By Lisa Spodak ([email protected])
Provided by WorldNow
Week 50 Weigh In:
Change this week: -6 lbs
Change overall: -69.5 lbs
Well, I’m glad that’s over! It’s been a frustrating couple of months, but it looks like my plateau has finally ended. Whew!
As excited as I am that I’m finally losing weight again, I’m even more excited to look at the top of this page and see that I just passed Week 50. And I’m especially proud to see that after going through such a challenging time.

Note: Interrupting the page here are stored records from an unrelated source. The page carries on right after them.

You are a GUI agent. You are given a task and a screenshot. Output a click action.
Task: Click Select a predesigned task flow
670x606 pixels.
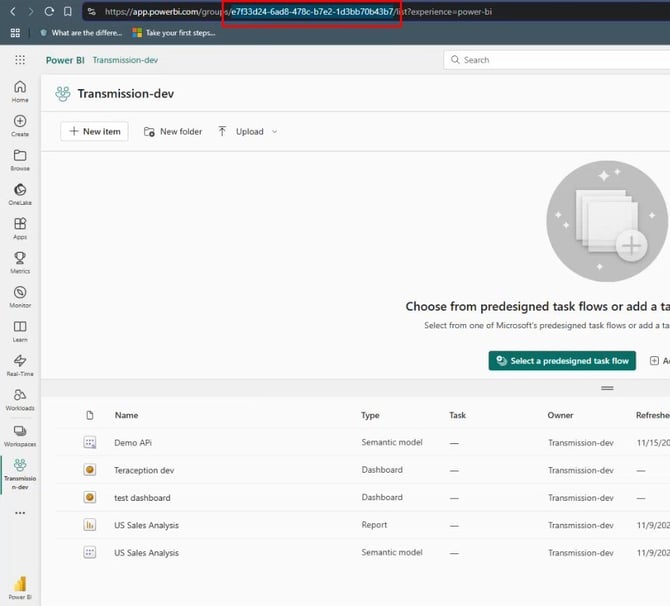pyautogui.click(x=562, y=361)
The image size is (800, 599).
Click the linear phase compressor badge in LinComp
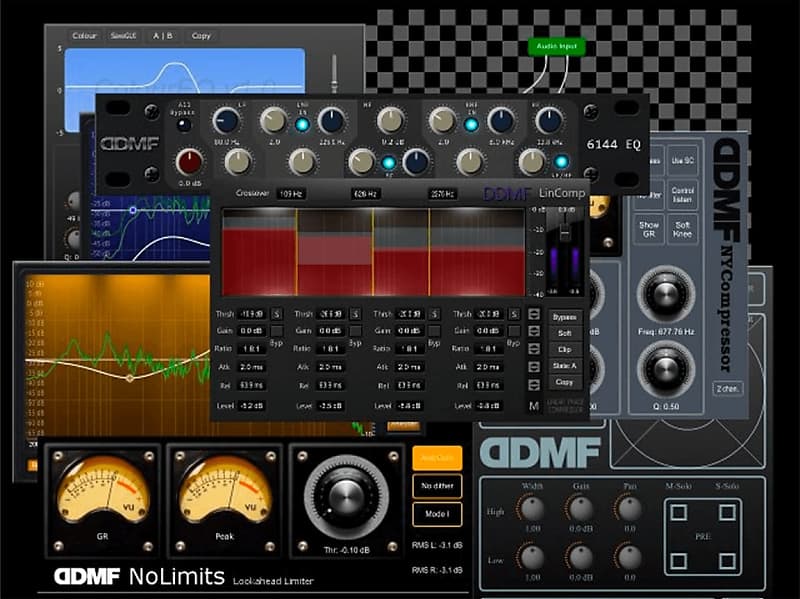pyautogui.click(x=566, y=406)
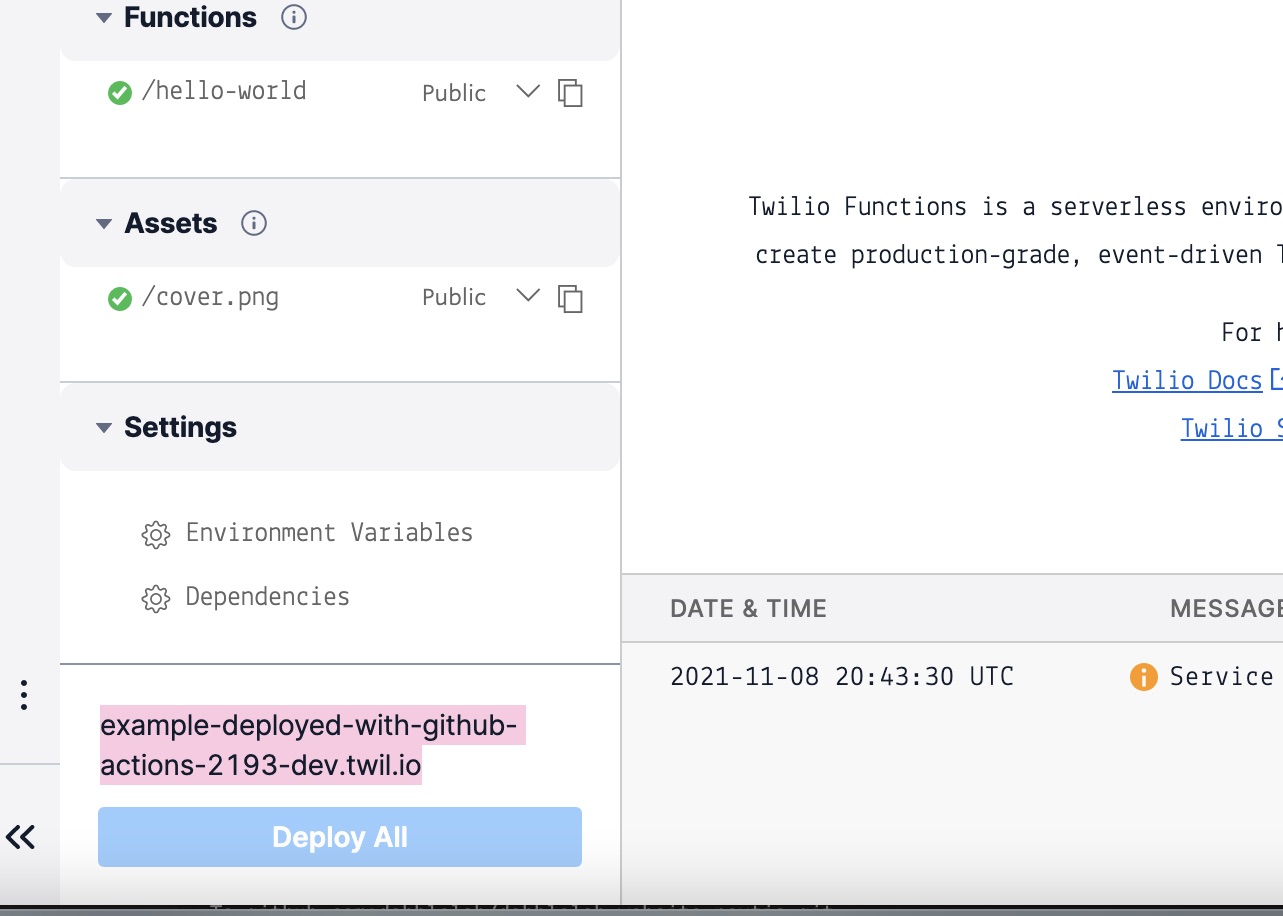Copy the /hello-world function URL
The width and height of the screenshot is (1283, 916).
(570, 93)
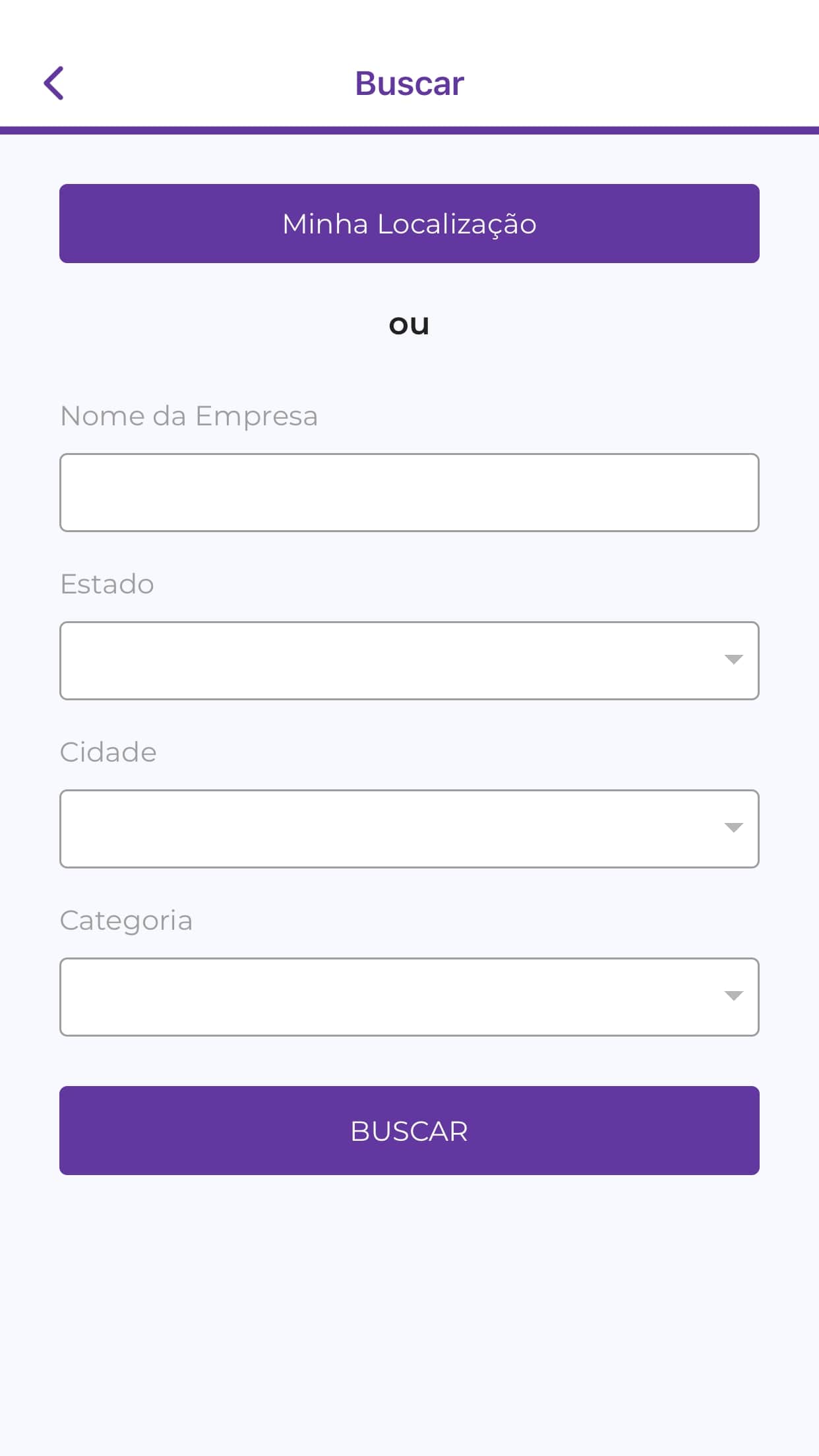The image size is (819, 1456).
Task: Tap the Estado field label
Action: [107, 584]
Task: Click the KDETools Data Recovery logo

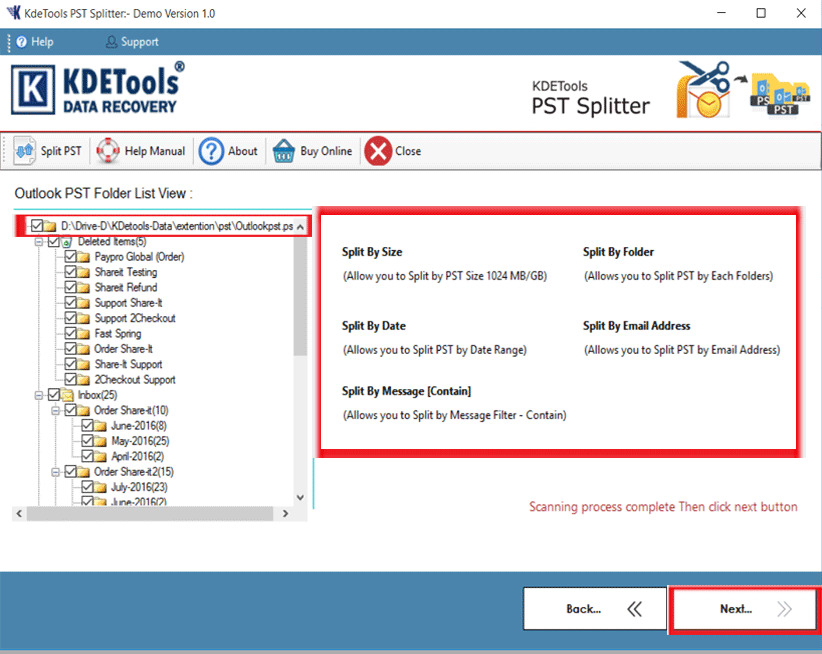Action: pyautogui.click(x=98, y=89)
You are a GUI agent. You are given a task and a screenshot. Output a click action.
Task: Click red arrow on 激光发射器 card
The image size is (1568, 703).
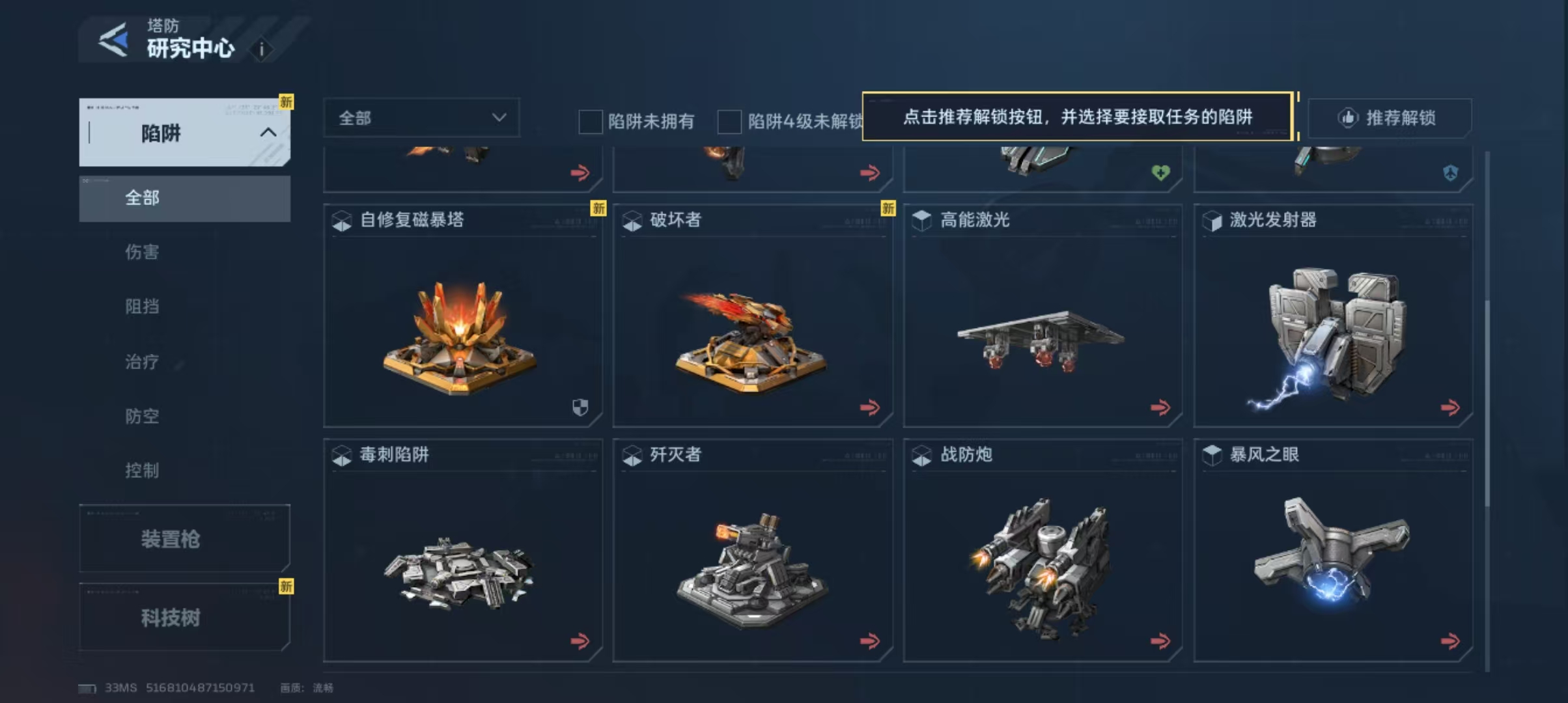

Looking back over my weight tracker for the past 2 months and seeing the small losses followed by equal gains, I’m pleasantly surprised by my success in simply sticking to my program and not giving up. After countless tries, this is absolutely the longest time I’ve ever stuck to a weight loss program and I’ve been doing a lot of thinking about what’s making this time different.
Making myself accountable
I have to say that writing these articles and talking so publicly about my efforts has had a great influence on keeping me motivated. It’s also kept me really honest and, frankly, made it so the last thing in the world I want to do is fail or give up and have to write about that.
Taking advantage of support
In the past when I’ve tried to lose weight, I haven’t talked about it a lot. I’ve always been embarrassed by how much I have to lose and I don’t like it when people focus on me and draw attention to me. But along with writing about my efforts this time, I’ve been talking about them a lot, too. And it’s made a huge difference.
Because my friends and family and co-workers all know what I’m trying to do, they are incredibly supportive. They don’t tempt me with food or drinks that I’m trying to avoid. They don’t try to talk me into going out to bars instead of to the gym. If I have plans with friends for dinner and I know that I’ve eaten a lot that day and need to keep it light for dinner, I just tell them – and we plan accordingly. It’s amazing how simple it is and how much it helps.
Going outside my comfort zone
It’s easy to make excuses when you’re trying something that feels overwhelming: I can’t cook. I’ll be self-conscious in a gym class. I don’t have time.
This time I’ve tried very hard to keep myself from falling into those excuse traps. I buy all sorts of fresh food and experiment in the kitchen. I also have friends who are teaching me how to cook! When I’m concerned about a gym class I just talk to the instructor first and let them know I’m a little nervous. I make morning gym dates with friends so I won’t bail even though I’m not a morning person (and, surprisingly, found I like going to the gym in the morning better than at night anyway!).
Remembering that I’m not on a diet
In a lot of ways, this is the most important thing – it’s a cliché because it’s true: In order to succeed, you need to stop thinking like you’re on a diet and start thinking about changing your life.
In the weeks where I wasn’t losing significant weight, I concentrated on the knowledge that I was making healthy choices and, no matter what, simply feeling better. Even when I wasn’t seeing inches come off, I could tell I was breathing more easily and had more energy. And I never completely deprive myself – when someone has a great looking dessert or a fabulous meal I’ve never tried before, I’ll have a taste. But just one taste.
Acknowledging that I’m not perfect
One of the hardest things for me to come to terms with is that no matter how good my intentions are, I’m not going to be perfect all the time. I’ve definitely had my share of bad days on this journey when I’ve eaten way more than I planned to or skipped the exercise or had a few drinks. But I don’t beat myself up anymore and I take to heart what Anne says in Anne of Green Gables: “Tomorrow is a new day with no mistakes in it yet.” And then I go to sleep and when I wake up the next day, I start all over again.